Written task – Rewrite the lines of the records below as a numbered list, skipping blank lines. Leave out the pictures.
— Start Entries provided —
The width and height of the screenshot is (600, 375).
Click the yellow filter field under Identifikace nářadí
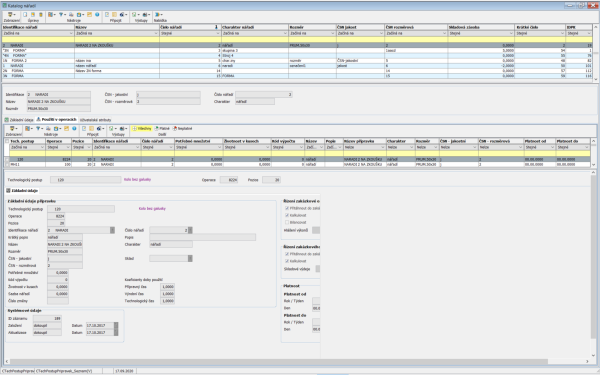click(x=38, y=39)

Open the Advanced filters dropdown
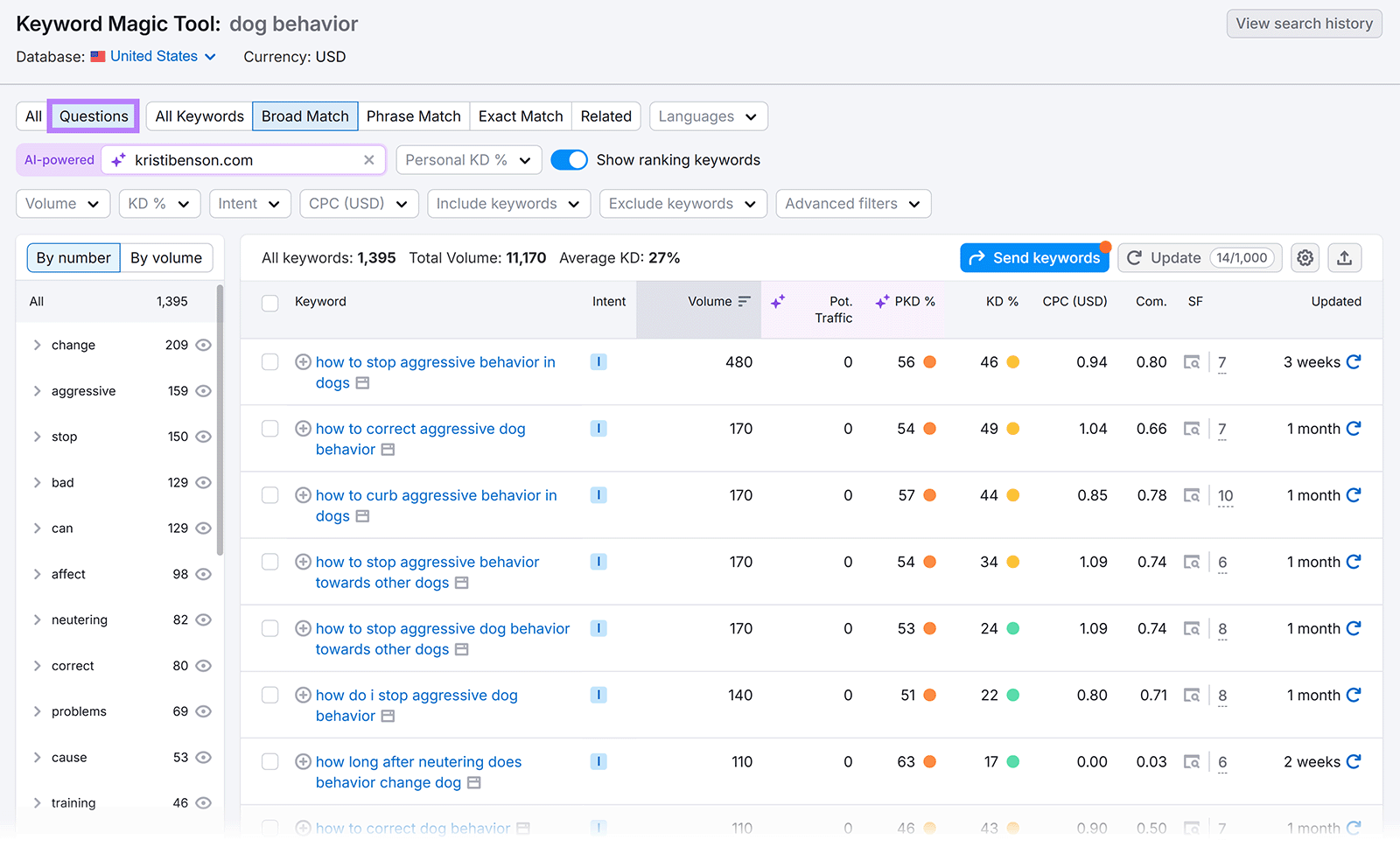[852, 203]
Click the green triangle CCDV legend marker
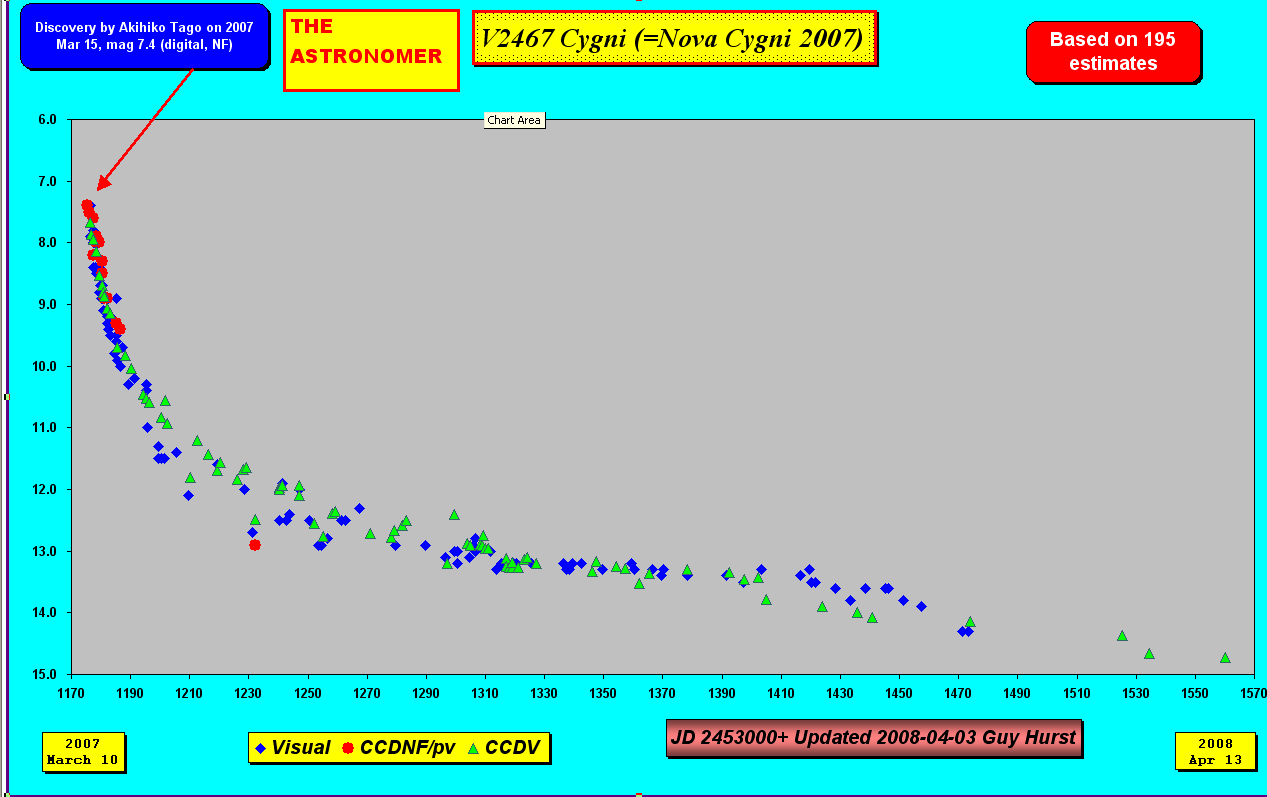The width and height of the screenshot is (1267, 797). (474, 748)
— End Entries provided —
Worked solution –
1. The width and height of the screenshot is (600, 375).
2. Click the yellow filter field under Identifikace nářadí
3. click(x=38, y=39)
4. Open the Advanced filters dropdown
5. [852, 203]
6. Click the green triangle CCDV legend marker
7. The width and height of the screenshot is (1267, 797). (474, 748)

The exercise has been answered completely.